Вообще, 6-я школа была очень драчливая, во всяком случае в сравнении с первой Горкиной (а больше ему и сравнивать не с чем было). Может, преимущественно рабоче-крестьянский контингент сказывался – в 1-й школе Плецко был горестным недоумением, а тут каждый третий, считай, на него походил, – может, концентрация «доярок» наложила отпечаток. Горка решил, что последнее: всё из-за баб. Перед ними хорохорились, чтобы привлечь внимание, из-за них расквашивали друг другу носы, но вот что поражало: при этом самих девчонок в грош не ставили! В ходу было хвастливое «я ее отбил» (у Саньки, Ваньки или Гусманки) – но что это значило? Значило, что сама девчонка ничего не решала: отмутузили ухажера, на его место вставал отмутузивший, только и всего. Разве можно было представить, что так бы повела себя Розочка… или Эля? Нет, конечно. И Горка решил, что с «доярками» он дел иметь не будет. Ни за что. Хотя от некоторых было трудно отвести взгляд, а кто-то – та же Лия Загидуллина – вызывал симпатию.

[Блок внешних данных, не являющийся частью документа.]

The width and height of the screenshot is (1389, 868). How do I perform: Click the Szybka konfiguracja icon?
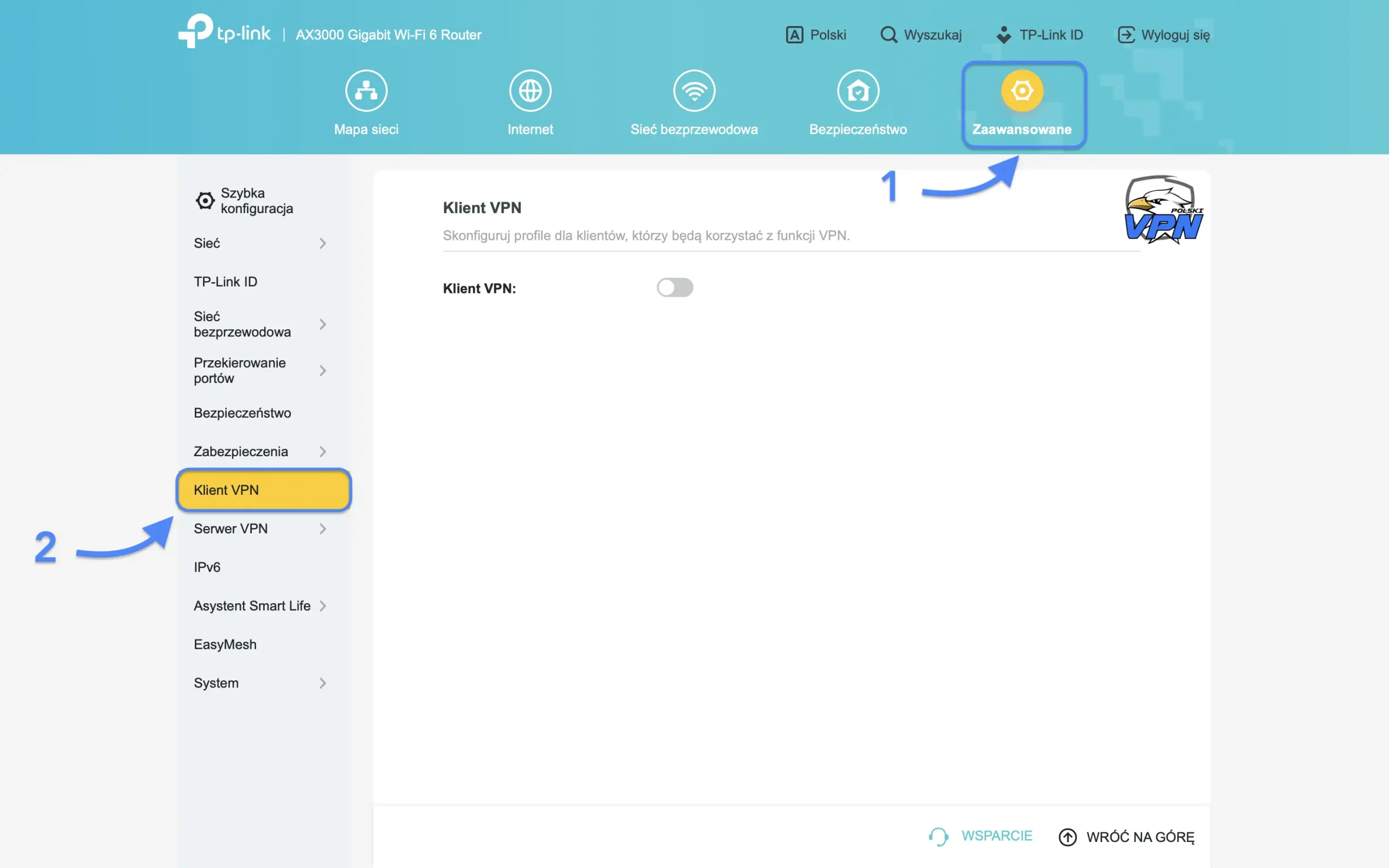206,200
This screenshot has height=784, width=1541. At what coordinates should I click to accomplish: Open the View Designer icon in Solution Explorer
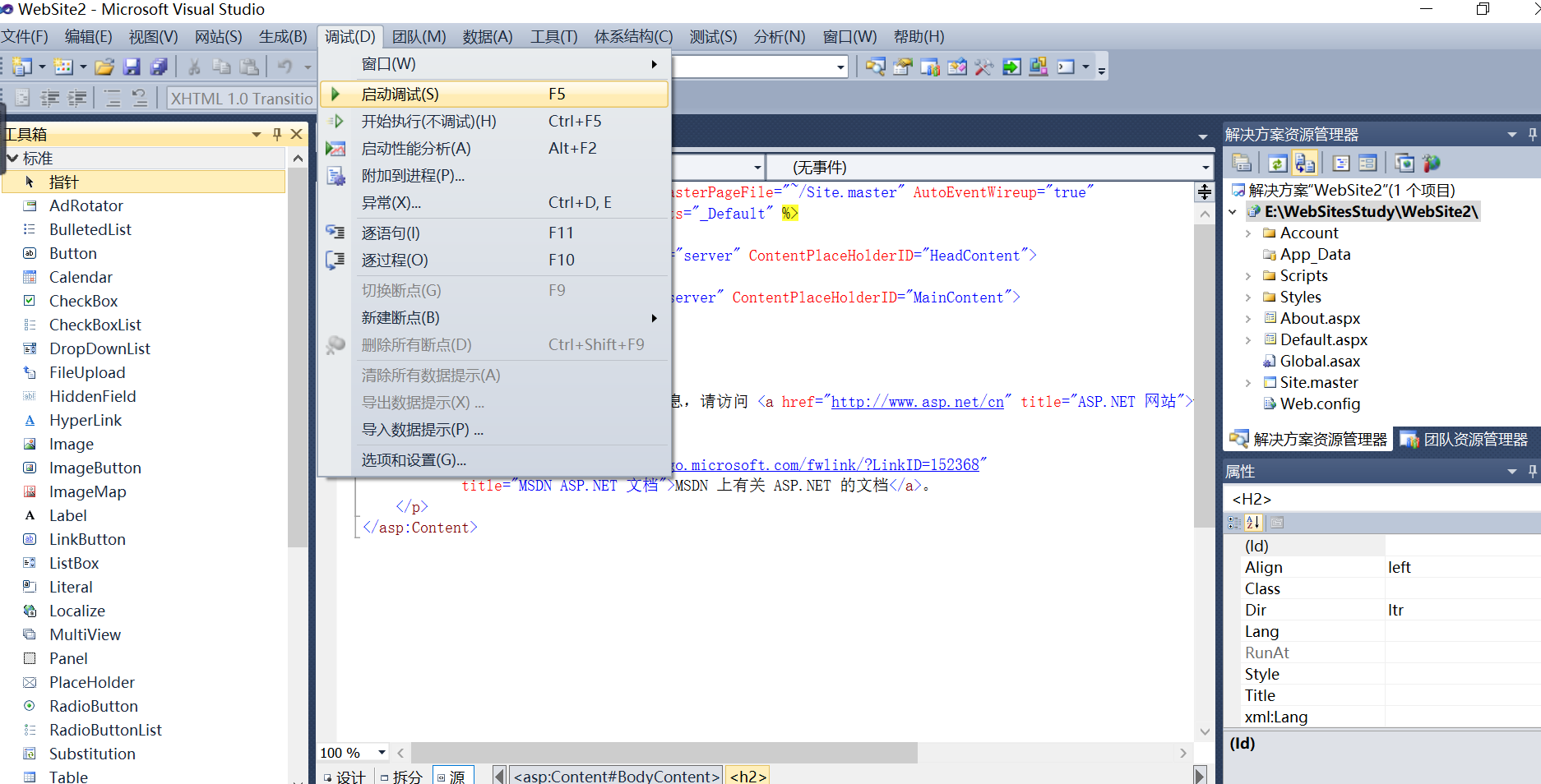1367,162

Двойственность Горкиного положения с беспощадным цинизмом прояснил ему хромой Наиль.

– На самом деле, – сказал он, покуривая и поглядывая на стайки старшеклассниц, – любая ляжет, гад буду! Надо только подход иметь и инструменты.

Этот Наиль – его так все и звали, «хромой Наиль» – был взрослым, за двадцать, наверное, парнем. Худой, лохматый, в застиранной рубашке-гавайке в зеленых тонах, он приходил на школьный двор как на работу, раз в неделю точно, – лениво мел клешами асфальт, припадая на левую ногу, иногда усаживался посмотреть, как школяры рубятся в баскет (мог и сам кинуть отскочивший к нему мячик и даже попадал иногда), и терпеливо ждал, когда вокруг него соберется кучка пацанов. После этого из бездонных карманов штанов извлекались пакетики жвачки, из-под рубашки – пара-другая рентгеновских пленок с записями заграничной музыки («рок на ребрах» они назывались), и начиналась торговля. Можно сказать, что Наиль был пионером бугульминской фарцовки. Он был профи, – много знал о своем товаре, мог рассказать, например, где и с какой песней в первые записывался Элвис Пресли, как возникли «Comets», а заодно охотно просвещал молодежь насчет тонкостей секса. «„Ригли сперминт“, пацаны, вы секете? Сперминт – сперматозоиды кипят!» И хитровански смеялся, запихивая в нагрудный карман мятые рубли и полтинники.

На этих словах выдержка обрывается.